Endocrine Abstracts

A 58-year-old previously fit and well man presented with sudden onset severe epigastric pain associated with frequent episodes of vomiting. The pain was constant and relieved only with morphine. He was febrile otherwise systemic examination was normal. Serum sodium 132 mmol/l and serum potassium 4.4 mmol/l. The rest of blood testes including; full blood count, liver functions, glucose, amylase, corrected calcium, D-dimer, troponin, urea and creatinine were all normal. ECG, chest X-ray and abdominal X-ray were unremarkable. On further review, it was noted that he was extensively tanned and pigmented with few patches of vitiligo that he never noted before. He had a significant postural drop of his blood pressure. Furthermore he revealed that he was feeling sleepy and tired most of the time.

His 0900 h cortisol was 59 nmol/l and ACTH – 406 ng/l. Short synacthen test showed a flat response. Further investigations showed; Free T₄ 5.5 pmol/l, TSH 49.22 μ/l, Testosterone 5.4 nmol/l, LH 3.8 IU/l and FSH 3.8 IU/l. These investigations confirmed that he had primary adrenal failure, primary hypothyroidism and hypogonadism. Therefore, he was diagnosed as having autoimmune polyglandular syndrome type 2 and was commenced on replacement treatment. Two years follow up he remains in full time job and both his sons developed hypothyroidism.
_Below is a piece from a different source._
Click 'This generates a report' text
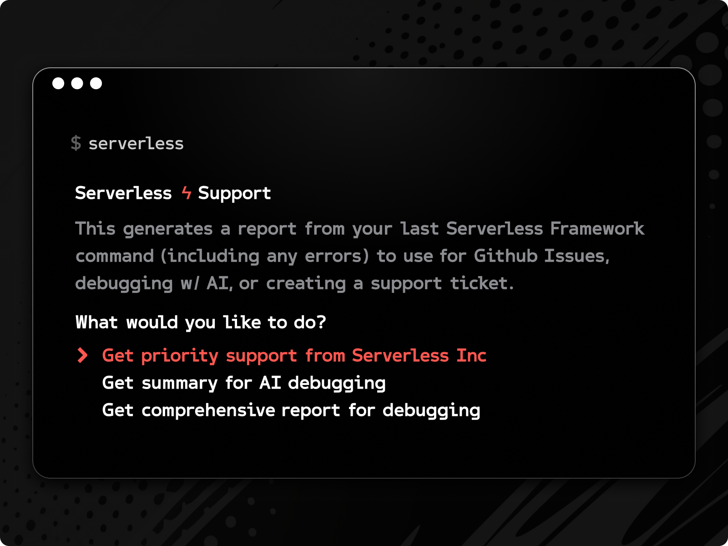This screenshot has height=546, width=728. click(186, 228)
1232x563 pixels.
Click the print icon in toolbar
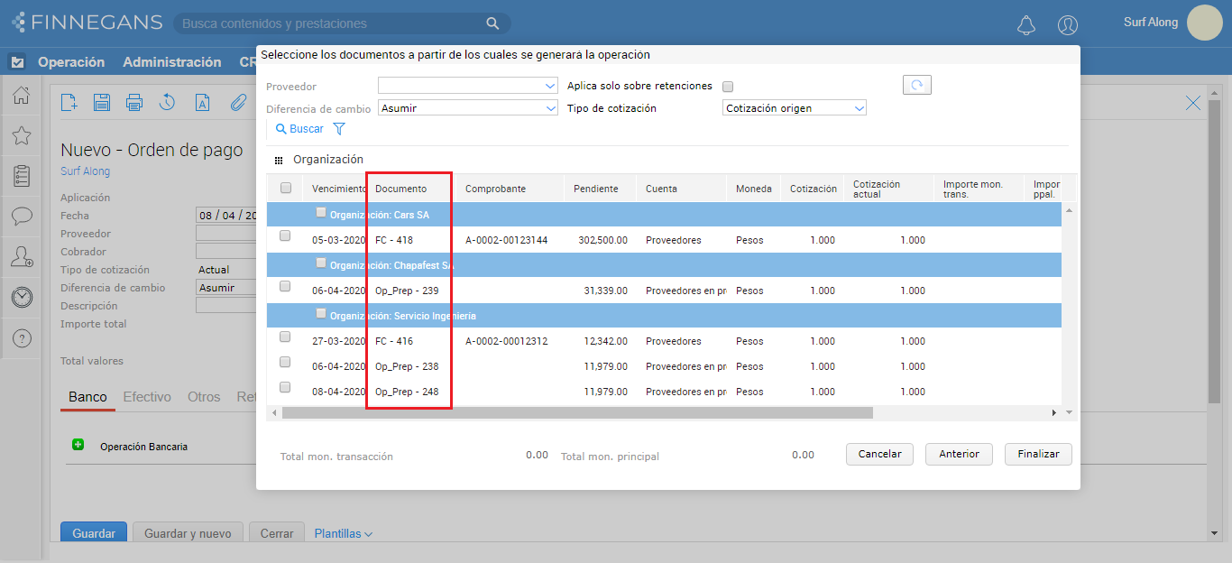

Lessons to be learned from this case are:

i)The diagnosis of Addison’s disease is often delayed due to non-specific nature of its presentations and this case report highlights the importance of high index of suspicion in relevant settings to make a diagnosis.

ii)Severe abdominal pain which could present as an apparent acute abdomen is a well recognised feature of addisonian crisis.

In Polyglandular syndrome it is important to identify and treat adrenal failure prior to treating hypothyroidism with Thyroxine as this could lead into addisonian crisis.